Why is this so? We can turn to Bertrand Russell for a possible explanation. In his A History of Western Philosophy, Russell records how James was universally loved as a person. "His religious feelings were very Protestant, very democratic, and very full of the warmth of human kindness," Russell writes. "He refused altogether to follow his brother Henry into fastidious snobbishness." But if Russell is generous about the man, he is less so about the man's philosophy.

James was a tremendous populariser of the philosophy of pragmatism. The principle of pragmatism is, roughly, that something can be said to be true if it works.
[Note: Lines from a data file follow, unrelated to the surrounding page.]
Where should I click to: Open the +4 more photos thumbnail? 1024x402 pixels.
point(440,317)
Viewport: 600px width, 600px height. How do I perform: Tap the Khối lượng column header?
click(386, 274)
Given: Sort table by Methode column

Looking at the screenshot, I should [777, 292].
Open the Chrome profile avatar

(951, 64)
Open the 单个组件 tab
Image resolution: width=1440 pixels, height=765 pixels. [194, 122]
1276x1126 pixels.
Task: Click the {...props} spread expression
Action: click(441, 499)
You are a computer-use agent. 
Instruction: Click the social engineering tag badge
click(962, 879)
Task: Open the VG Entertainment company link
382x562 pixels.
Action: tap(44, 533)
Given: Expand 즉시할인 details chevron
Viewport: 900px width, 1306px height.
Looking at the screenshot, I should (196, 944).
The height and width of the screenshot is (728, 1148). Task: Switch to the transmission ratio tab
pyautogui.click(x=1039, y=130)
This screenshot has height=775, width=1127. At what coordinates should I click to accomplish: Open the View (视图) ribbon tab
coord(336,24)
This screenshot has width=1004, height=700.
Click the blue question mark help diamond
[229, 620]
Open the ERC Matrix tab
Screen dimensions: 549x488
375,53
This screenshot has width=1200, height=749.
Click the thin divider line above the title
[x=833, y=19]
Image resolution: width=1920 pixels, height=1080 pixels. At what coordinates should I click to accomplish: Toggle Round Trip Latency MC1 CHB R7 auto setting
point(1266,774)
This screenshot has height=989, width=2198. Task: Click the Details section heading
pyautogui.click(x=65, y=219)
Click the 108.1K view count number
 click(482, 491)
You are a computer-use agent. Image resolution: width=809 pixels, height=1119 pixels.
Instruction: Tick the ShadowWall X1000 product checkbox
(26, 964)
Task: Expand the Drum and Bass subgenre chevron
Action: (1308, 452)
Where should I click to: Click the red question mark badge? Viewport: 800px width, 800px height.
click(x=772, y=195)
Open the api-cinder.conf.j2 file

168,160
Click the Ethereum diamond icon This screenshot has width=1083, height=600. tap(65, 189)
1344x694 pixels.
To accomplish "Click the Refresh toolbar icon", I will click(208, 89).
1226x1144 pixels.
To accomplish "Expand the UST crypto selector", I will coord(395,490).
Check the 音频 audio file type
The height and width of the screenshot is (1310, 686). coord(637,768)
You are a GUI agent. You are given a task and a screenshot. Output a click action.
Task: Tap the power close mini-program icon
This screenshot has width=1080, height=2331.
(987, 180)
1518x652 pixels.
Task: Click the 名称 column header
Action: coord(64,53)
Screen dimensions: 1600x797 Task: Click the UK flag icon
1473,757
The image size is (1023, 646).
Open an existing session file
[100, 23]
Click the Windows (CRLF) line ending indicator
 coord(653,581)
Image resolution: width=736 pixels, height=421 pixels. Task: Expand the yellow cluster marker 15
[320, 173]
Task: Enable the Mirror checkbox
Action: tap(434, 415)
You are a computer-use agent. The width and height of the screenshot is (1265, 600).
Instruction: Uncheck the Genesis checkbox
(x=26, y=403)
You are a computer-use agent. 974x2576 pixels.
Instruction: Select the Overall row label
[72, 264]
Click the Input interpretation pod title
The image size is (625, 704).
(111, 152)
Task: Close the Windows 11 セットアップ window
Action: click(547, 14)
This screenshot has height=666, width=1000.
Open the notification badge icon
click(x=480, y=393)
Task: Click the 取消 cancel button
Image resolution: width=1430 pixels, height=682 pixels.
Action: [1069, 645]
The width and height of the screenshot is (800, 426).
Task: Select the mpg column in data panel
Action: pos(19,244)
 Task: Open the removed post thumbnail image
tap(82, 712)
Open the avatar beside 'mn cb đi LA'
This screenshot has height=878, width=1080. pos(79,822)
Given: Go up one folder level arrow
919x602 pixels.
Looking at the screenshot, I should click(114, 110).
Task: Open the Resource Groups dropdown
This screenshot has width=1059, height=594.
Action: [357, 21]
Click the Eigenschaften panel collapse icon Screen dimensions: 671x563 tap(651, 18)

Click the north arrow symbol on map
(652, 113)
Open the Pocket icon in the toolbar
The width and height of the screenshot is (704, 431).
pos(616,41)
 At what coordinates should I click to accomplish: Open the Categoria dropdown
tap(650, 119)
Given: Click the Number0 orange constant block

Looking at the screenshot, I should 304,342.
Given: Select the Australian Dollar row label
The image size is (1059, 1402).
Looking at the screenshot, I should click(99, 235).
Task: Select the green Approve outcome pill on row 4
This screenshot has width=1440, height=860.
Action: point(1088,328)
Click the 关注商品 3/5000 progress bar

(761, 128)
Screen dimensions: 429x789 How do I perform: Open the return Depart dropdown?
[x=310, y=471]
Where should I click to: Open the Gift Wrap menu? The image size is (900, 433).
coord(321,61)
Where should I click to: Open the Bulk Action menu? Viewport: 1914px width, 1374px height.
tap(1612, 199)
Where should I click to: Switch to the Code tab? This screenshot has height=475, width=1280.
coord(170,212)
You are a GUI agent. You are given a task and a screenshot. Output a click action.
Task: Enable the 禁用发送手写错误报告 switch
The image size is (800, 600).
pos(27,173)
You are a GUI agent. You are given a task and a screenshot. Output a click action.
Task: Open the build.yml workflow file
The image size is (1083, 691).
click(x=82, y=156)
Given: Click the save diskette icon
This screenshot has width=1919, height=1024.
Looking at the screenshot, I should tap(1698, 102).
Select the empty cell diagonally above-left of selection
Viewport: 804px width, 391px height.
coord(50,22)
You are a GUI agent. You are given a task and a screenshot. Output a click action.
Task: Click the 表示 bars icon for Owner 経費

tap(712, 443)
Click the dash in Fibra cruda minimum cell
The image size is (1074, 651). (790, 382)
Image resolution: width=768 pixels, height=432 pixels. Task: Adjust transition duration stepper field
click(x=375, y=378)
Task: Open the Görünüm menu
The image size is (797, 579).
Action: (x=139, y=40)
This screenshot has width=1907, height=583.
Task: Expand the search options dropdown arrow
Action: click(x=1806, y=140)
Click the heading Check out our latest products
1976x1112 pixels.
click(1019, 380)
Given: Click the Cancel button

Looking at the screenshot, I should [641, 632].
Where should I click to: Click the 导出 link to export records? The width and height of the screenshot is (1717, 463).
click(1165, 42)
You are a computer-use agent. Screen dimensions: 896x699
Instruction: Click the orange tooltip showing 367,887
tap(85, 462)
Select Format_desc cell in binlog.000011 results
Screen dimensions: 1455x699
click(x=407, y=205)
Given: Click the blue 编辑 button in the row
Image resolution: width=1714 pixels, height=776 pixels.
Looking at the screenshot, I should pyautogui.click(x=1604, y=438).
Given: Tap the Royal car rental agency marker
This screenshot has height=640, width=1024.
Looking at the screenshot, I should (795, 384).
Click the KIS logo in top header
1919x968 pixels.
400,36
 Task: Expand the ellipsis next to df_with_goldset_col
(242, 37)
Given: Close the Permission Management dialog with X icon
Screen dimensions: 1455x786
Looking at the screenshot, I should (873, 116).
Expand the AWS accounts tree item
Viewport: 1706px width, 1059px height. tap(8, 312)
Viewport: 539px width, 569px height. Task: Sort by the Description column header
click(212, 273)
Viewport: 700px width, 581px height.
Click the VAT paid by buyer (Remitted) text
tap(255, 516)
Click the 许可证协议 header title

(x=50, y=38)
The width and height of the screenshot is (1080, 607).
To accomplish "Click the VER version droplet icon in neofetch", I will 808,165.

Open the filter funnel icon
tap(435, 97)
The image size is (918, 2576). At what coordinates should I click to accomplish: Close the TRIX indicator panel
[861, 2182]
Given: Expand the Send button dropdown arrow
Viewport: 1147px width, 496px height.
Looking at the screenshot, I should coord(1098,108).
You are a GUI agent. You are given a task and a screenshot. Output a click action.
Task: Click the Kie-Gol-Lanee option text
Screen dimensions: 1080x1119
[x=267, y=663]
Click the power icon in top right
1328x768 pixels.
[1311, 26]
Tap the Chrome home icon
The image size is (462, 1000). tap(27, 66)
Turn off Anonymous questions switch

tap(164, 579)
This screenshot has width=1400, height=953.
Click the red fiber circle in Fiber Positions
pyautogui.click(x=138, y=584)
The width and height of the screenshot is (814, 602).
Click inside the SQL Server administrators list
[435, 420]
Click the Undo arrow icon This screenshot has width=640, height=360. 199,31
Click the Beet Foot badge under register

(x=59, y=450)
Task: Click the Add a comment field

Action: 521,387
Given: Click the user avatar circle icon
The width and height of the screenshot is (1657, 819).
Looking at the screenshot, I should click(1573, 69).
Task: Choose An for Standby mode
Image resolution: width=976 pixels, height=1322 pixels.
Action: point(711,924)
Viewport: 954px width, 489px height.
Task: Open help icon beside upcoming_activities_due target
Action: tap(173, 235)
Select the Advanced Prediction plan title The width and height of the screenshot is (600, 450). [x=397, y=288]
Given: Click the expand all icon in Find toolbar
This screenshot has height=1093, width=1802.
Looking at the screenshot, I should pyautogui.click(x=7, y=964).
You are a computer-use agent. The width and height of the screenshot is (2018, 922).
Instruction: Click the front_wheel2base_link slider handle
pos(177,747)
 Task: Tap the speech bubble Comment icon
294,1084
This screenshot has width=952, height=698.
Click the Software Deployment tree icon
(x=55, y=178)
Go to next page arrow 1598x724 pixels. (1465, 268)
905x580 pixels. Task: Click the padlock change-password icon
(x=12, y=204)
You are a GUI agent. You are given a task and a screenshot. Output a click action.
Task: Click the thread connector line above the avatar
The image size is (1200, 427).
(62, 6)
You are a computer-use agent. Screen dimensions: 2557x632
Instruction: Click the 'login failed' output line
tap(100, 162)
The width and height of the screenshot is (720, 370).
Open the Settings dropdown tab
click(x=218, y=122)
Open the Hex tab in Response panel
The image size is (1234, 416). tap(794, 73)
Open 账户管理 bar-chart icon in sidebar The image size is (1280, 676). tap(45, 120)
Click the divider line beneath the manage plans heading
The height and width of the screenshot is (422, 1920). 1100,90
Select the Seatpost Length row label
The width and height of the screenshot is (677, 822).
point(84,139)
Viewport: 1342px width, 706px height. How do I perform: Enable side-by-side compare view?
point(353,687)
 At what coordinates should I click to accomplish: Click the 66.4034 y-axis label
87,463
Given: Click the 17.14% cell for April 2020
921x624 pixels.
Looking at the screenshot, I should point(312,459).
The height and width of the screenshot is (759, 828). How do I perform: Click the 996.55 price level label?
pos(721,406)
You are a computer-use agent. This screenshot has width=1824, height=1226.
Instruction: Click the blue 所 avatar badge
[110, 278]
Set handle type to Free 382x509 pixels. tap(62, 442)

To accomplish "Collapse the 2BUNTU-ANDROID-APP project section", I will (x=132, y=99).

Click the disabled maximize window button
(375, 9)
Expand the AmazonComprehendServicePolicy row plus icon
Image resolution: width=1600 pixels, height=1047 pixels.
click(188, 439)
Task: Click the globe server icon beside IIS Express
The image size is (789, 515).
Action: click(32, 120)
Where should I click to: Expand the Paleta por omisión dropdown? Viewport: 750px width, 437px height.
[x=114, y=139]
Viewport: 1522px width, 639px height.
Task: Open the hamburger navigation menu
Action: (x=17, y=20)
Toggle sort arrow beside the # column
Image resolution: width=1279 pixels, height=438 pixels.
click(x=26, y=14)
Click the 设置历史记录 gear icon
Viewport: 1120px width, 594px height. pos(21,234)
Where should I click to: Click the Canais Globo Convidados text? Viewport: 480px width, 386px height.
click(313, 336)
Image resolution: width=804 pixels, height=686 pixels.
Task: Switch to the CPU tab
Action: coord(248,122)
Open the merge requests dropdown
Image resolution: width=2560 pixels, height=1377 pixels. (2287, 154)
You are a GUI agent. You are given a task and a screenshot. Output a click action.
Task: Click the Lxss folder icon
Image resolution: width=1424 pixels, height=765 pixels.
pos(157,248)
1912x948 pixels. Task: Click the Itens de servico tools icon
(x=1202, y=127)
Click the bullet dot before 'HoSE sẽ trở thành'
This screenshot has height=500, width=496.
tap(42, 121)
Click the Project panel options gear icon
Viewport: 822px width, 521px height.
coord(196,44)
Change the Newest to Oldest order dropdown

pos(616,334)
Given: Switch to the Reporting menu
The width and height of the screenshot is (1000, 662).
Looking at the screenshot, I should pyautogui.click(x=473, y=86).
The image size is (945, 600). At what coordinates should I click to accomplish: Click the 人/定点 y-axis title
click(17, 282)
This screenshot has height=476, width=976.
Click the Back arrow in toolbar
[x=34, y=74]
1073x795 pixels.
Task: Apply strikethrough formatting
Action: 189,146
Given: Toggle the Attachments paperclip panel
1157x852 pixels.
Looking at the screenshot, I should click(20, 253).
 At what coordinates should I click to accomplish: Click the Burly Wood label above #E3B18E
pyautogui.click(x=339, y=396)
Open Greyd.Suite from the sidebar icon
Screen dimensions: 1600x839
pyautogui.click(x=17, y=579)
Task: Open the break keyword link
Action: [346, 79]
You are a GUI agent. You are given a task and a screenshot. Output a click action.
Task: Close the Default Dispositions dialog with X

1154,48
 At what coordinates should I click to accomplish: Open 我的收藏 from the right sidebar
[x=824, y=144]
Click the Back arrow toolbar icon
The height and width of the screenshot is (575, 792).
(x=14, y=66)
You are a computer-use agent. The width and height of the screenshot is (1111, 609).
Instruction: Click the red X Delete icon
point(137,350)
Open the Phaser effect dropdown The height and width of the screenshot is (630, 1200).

James wrote: "We cannot reject any hypothesis if consequences useful to life flow from it." This led him to the conclusion that "the true is the name of whatever proves itself to be good in the way of belief". He argued that there is a bridge between our ideas about reality and reality itself, and that our notions about what is true can provide us with the bridge. This is what he meant by what works. So, again, he writes: "Realities are not true, they are; and beliefs are true of them."

There is something about this way of thinking that is offensive to the English mind, and Russell was quick to spot it. He pointed out that the veracity of some truths do not depend upon their efficacy at all. Did not Columbus sail across the Atlantic in 1492? The truth of the date does not depend upon whether his voyage turned out to be good for humanity. But James can defend himself against that retort, since he also argued that the principle of pragmatism comes into its own when there isn't enough evidence to decide whether something is true.

Russell had another line of attack, though, and it was particularly pointed in relation to James's theological views. Religious beliefs are the quintessential case for which there's not enough evidence to decide. The sceptical mind of Russell looks at the evidence for belief in God and, while seeing it's not conclusive, decides that he does not want to believe in God for fear of believing in an error. James, though, has a different thought. He looks at the evidence for belief in God and, while seeing it's not conclusive, feels the force of the duty to believe what's true as well as the duty to avoid error. The sceptic ignores the first part of that duty, which James also called the "will to believe". He noted that while both believer and nonbeliever run the risk of being duped, he thought it was better to be duped "through hope" than "through fear".

Russell was not convinced. "James's doctrine is an attempt to build a superstructure of belief upon a foundation of scepticism," he concluded, "and like all such attempts it is dependent on fallacies."

Identify a fallacy, and the English mind moves swiftly on. It was a principle that shaped much of 20th-century philosophy on this side of the Atlantic: the logical positivists thought that much of what had passed as philosophy in history was, in fact, meaningless – not least in the realm of metaphysics – and they sought to drop it as a result. It was more Russell's century over here, than James's.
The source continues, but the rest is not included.